> Given information:
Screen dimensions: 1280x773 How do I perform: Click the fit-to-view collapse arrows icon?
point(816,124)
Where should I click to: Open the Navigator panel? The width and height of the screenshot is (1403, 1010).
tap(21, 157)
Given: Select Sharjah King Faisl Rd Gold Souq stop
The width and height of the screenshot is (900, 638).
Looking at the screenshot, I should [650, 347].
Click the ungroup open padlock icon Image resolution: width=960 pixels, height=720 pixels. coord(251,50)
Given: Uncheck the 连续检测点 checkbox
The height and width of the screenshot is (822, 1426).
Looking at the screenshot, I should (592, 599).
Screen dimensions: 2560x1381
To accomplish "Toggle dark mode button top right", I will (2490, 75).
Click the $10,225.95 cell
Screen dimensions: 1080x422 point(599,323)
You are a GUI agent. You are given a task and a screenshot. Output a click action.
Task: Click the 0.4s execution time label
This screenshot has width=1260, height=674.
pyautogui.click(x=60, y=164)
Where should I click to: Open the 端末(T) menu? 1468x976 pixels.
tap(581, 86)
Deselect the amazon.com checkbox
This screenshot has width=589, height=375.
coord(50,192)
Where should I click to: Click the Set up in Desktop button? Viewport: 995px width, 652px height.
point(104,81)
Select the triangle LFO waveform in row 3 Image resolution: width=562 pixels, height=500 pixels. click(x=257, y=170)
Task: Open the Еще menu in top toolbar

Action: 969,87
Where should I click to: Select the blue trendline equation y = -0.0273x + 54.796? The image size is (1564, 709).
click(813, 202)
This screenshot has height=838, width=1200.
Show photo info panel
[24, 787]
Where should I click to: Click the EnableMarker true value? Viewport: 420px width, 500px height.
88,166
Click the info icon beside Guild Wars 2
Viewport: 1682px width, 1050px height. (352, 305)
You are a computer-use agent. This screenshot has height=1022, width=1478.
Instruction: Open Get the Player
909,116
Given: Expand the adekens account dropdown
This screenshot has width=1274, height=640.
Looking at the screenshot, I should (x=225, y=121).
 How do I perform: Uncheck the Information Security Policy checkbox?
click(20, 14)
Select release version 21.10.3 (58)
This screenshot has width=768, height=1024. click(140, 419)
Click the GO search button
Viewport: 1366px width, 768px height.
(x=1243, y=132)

> Exercise requirements: Would you please copy the whole listing exactly as given?

> Task response:
Screen dimensions: 1280x773 How do I perform: Click the fit-to-view collapse arrows icon?
point(816,124)
Where should I click to: Open the Navigator panel? The width and height of the screenshot is (1403, 1010).
tap(21, 157)
Given: Select Sharjah King Faisl Rd Gold Souq stop
The width and height of the screenshot is (900, 638).
Looking at the screenshot, I should [650, 347].
Click the ungroup open padlock icon Image resolution: width=960 pixels, height=720 pixels. coord(251,50)
Given: Uncheck the 连续检测点 checkbox
The height and width of the screenshot is (822, 1426).
Looking at the screenshot, I should (592, 599).
Screen dimensions: 2560x1381
To accomplish "Toggle dark mode button top right", I will (2490, 75).
Click the $10,225.95 cell
Screen dimensions: 1080x422 point(599,323)
You are a GUI agent. You are given a task and a screenshot. Output a click action.
Task: Click the 0.4s execution time label
This screenshot has width=1260, height=674.
pyautogui.click(x=60, y=164)
Where should I click to: Open the 端末(T) menu? 1468x976 pixels.
tap(581, 86)
Deselect the amazon.com checkbox
This screenshot has width=589, height=375.
coord(50,192)
Where should I click to: Click the Set up in Desktop button? Viewport: 995px width, 652px height.
point(104,81)
Select the triangle LFO waveform in row 3 Image resolution: width=562 pixels, height=500 pixels. click(x=257, y=170)
Task: Open the Еще menu in top toolbar

Action: 969,87
Where should I click to: Select the blue trendline equation y = -0.0273x + 54.796? The image size is (1564, 709).
click(813, 202)
This screenshot has height=838, width=1200.
Show photo info panel
[24, 787]
Where should I click to: Click the EnableMarker true value? Viewport: 420px width, 500px height.
88,166
Click the info icon beside Guild Wars 2
Viewport: 1682px width, 1050px height. (352, 305)
You are a computer-use agent. This screenshot has height=1022, width=1478.
Instruction: Open Get the Player
909,116
Given: Expand the adekens account dropdown
This screenshot has width=1274, height=640.
Looking at the screenshot, I should (x=225, y=121).
 How do I perform: Uncheck the Information Security Policy checkbox?
click(20, 14)
Select release version 21.10.3 (58)
This screenshot has width=768, height=1024. click(140, 419)
Click the GO search button
Viewport: 1366px width, 768px height.
(x=1243, y=132)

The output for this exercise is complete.